Selected passage:
The professional priority, conversely, is to champion solutions based on open standards, focusing on maximizing organizational freedom. This means insisting on technologies that utilize standard SQL (ANSI SQL), open-source data formats like Apache Avro or Apache Parquet, open-source table formats like Apache Iceberg, Apache Hudi, or Delta Lake, and widely adopted orchestration tools. This ensures that the organization's data and logic remain portable. If the current cloud provider raises prices or their service degrades, the cost of migrating the data warehouse (and the dependent transformation logic) is manageable, maximizing strategic flexibility and mitigating the risk of being held captive by any single external party.

4. Obscure Frameworks as “Bespoke Solutions”

Source: https://sketchplanations.com/bus-factor

A “Bus Factor” is a metric for project risk that measures how many key people could “be hit by a bus” (i.e., suddenly leave) before the project stalls. A low bus factor means critical knowledge is concentrated in a few individuals, making the project vulnerable, while a high bus factor indicates knowledge is well-distributed, making the project more resilient. The term is often used in software development but can be applied to any field where a project depends on specialized knowledge.

Due to personal agendas, engineers sometimes deliberately write opaque solutions. Their motivation is straightforward: they build the core logic using an obscure framework, a highly non-standard pattern, or custom, unique code that is difficult for peers to decipher. This behavior establishes a high bus factor. Their perceived job security is thus tied directly to the system's fragility without their presence.

Picture this: An engineer implements critical metric calculations using a complex Scala UDF (User-Defined Function) within a Spark cluster, despite the logic being easily achievable with standard SQL. When that engineer leaves, the rest of the data team (who only know SQL) cannot safely debug or modify the core business logic, creating an immediate crisis during the next incident.

A responsible team lead seeks to minimize organizational risk by strictly enforcing common standards and clear, self-documenting data modeling. This approach ensures the cost of maintaining the code is low and the time required to understand it is minimal, safeguarding the pipeline against inevitable staff turnover.

Challenge 1: Say whether each statement agrees with the passage on engineering risk, answering yes or no and quoting the words of the passage that decide it: (a) Apache Iceberg is named as an open-source table format. (b) The Scala UDF in the example runs within a Spark cluster. (c) In the example, the rest of the data team knows only Python.
Challenge 2: Rewrite the dataset rows from the line with "Instagram (77, 1754)" to the line with "Order Cancellation (69, 1514)", putting "Complimentary" in place of "Free" and leaving all else the same.
The text and the rows were taken from separate sources.

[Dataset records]
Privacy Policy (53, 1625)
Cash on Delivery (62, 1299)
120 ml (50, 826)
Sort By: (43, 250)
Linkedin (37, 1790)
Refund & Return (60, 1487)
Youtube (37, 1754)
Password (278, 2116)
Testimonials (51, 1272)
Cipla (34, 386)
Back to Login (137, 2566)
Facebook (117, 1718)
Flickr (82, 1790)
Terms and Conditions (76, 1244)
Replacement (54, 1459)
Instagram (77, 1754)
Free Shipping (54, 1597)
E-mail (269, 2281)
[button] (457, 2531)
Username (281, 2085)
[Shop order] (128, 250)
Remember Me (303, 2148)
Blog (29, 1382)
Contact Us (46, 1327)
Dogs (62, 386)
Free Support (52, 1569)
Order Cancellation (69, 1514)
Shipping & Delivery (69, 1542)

--

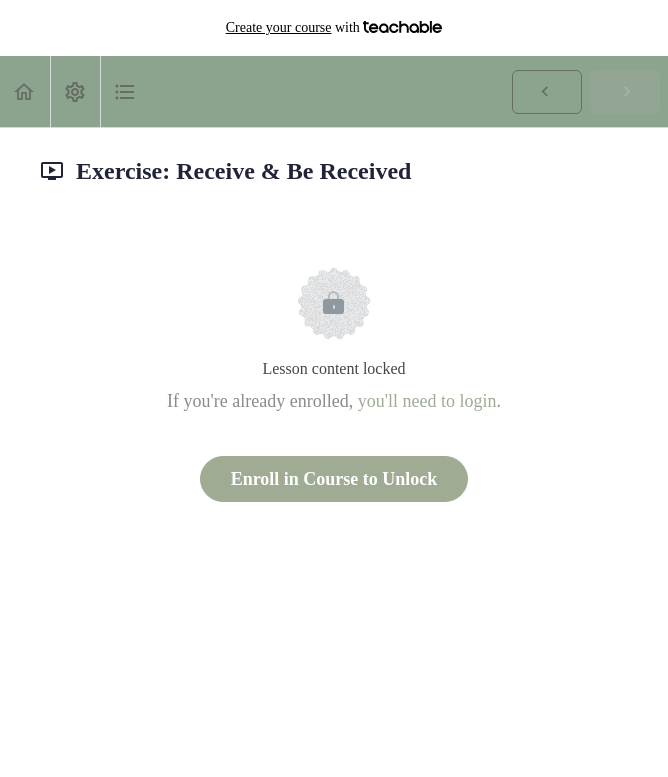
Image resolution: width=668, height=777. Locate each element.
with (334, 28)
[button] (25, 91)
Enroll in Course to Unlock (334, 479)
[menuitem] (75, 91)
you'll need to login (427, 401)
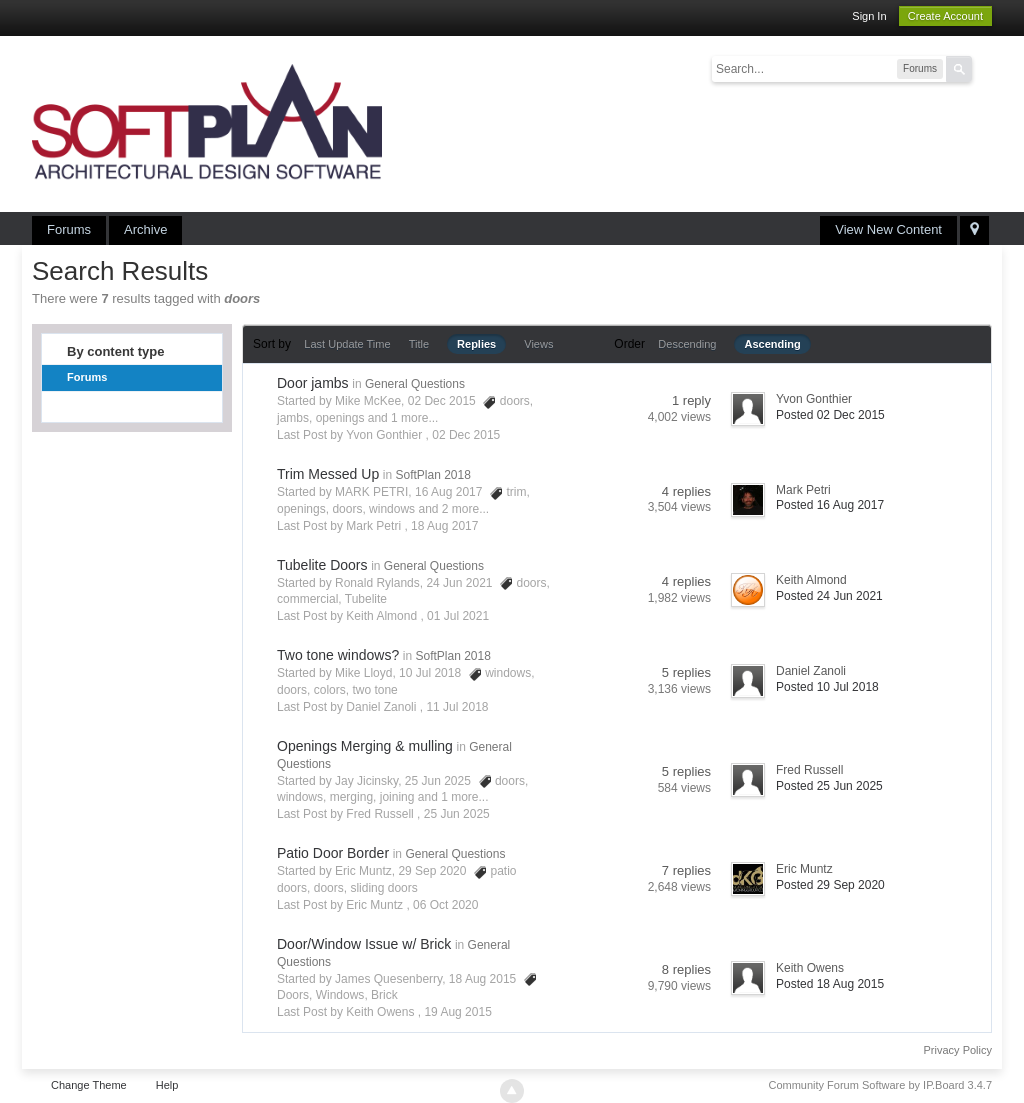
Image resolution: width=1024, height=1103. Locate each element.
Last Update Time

Complete answer 1:
(a) Yes: "open-source table formats like Apache Iceberg, Apache Hudi, or Delta Lake"
(b) Yes: "using a complex Scala UDF (User-Defined Function) within a Spark cluster"
(c) No: "(who only know SQL)"

Complete answer 2:
Instagram (77, 1754)
Complimentary Shipping (54, 1597)
E-mail (269, 2281)
[button] (457, 2531)
Username (281, 2085)
[Shop order] (128, 250)
Remember Me (303, 2148)
Blog (29, 1382)
Contact Us (46, 1327)
Dogs (62, 386)
Complimentary Support (52, 1569)
Order Cancellation (69, 1514)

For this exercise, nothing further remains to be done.